A Dallas County Schools provides bus transportation for students in nine Dallas County school districts.
A Dallas County Schools provides bus transportation for students in nine Dallas County school districts.
Dallas County Schools

Dallas County Schools Organization Pleads to Voters for Its Life

In a little less than a week, Texas voters will head to the polls to cast their off-year ballots, filled with important if uninspiring items like bond elections and amendments to the state constitution. For Dallas County voters, perhaps the most contentious item on offer asks whether Dallas County Schools should be kept around or stripped for parts.

Opponents of the school district — which doesn't operate any schools but provides bus transportation for students in nine Dallas County independent school districts — point to discontent among the organization's member districts, its history of financial mismanagement and safety issues as proof that the agency is a bloated bureaucracy that should be shut down. (If you want to read more from one of the more strident critics, the Observer's Jim Schutze, you can do that here.)

The counterargument, Dallas County Schools interim Superintendent Gary Lindsey said in an interview with the Dallas Observer last month, is fairly simple. Lindsey says the organization can give districts the best deals on bus service and save them from the expense of finding a new transportation provider. Any districts that don't want help from DCS, Lindsey said, can opt out of their contract with the bus provider, a choice they already had.

Lindsey's organization is funded in large part by property taxes — DCS gets 1 cent for every $100 at which a given home in Dallas County is valued. If DCS is dissolved, the tax will still be collected, for a period, to pay off the district's creditors. Soon, however, that money won't be available to districts, according to the bill that called for next week's election.

"They can't use the tax over here that Dallas County Schools collected under that statute because it is to pay off that debt that Dallas County has," Lindsey said. "Then, once that's paid off, that tax is gone."

Without the property taxes that DCS rakes in, districts will be forced to either provide fewer transportation services to kids who need them or to draw up and pass an unpopular tax increase with voters.

"If you've got increased costs, that money has to come from somewhere," Lindsey said, "so I think the response is going to be you either reduce service or you increase taxes.
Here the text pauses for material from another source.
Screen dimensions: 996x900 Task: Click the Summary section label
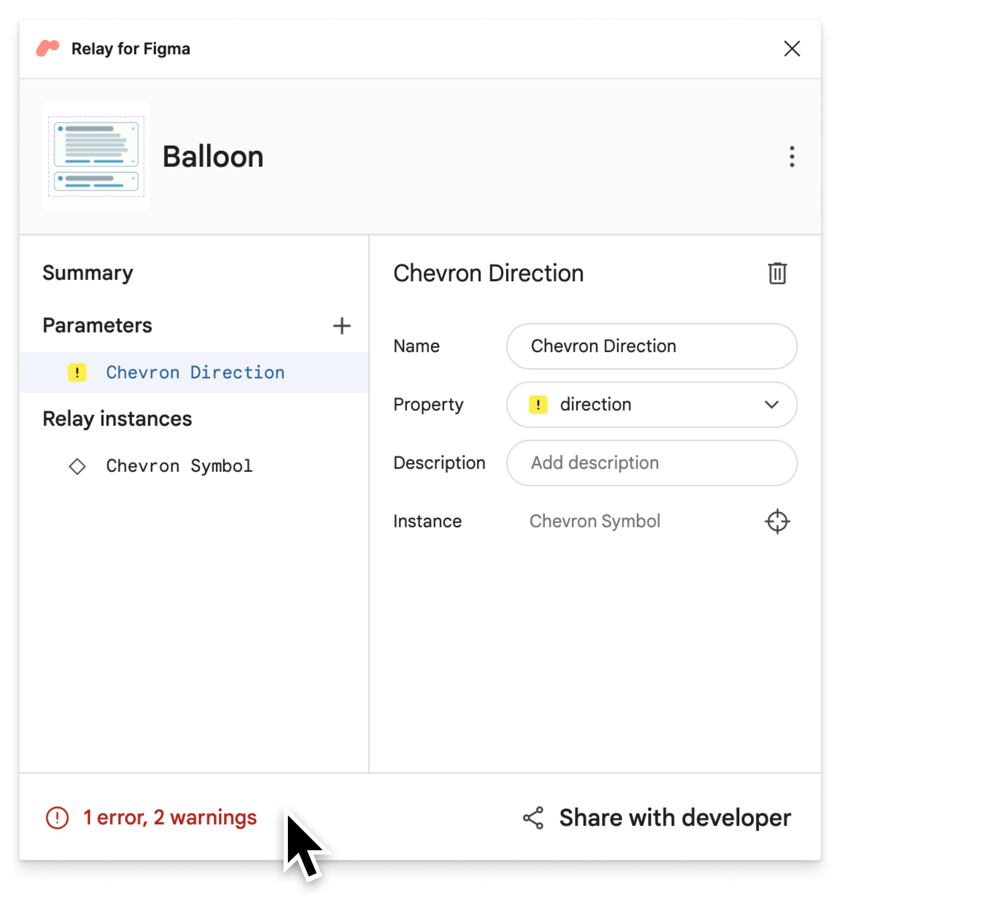point(88,271)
There's no other way to get money."

While DCS can't ask for any more in taxes than it already receives, districts that elect to use private companies or run their own buses can do so, Lindsey said.

As the Texas Senate debated DCS in April, Dallas ISD Superintendent Michael Hinojosa told a senate committee in Austin that he believes Dallas ISD pays too much — $1,654 per child — for not enough service.

"The one and only reason I'm here is to protect the interest of the Dallas Independent School District,” Hinojosa said. “I have enough work to do. I'm not looking for any extra work."

If Dallas ISD wanted to get out of its agreement with DCS, it could do so in 30 days, but DCS officials believe that the district wants to hang around so that it can get its piece of DCS resources if the agency shuts down.

Leatha Mullins, Lindsey's predecessor at DCS, accused Dallas ISD of having a "secret takeover plan" for DCS after the hearing, during which officials discussed how the district's resources could be reallocated.

"They want the buses, the technologies, and today we found out they also want our building," she said in a statement. "I will be interested in how the smaller Dallas County districts we serve will respond to that idea."

If voters decide to keep DCS around, Lindsey said the district won't hold any ill will toward Dallas ISD. The job, he says, will be the same as always: getting kids to school in the safest way possible. To that end, Lindsey said, DCS is looking at ways that the district can cut down on the number of wrecks its buses get into each year.

"We continue to look at those accidents, at what's going on, what's the cause of them, what can we do," Lindsey says.

Perhaps the most difficult thing, Lindsey said, will be for districts to make the transition away from a service on which they've relied for so long. He said getting rid of DCS would "reduce those economies of scale that districts have because they're sharing resources. The districts themselves are going to have that additional cost and that additional responsibility of hiring staff, maintaining bus drivers and taking care of their fleets."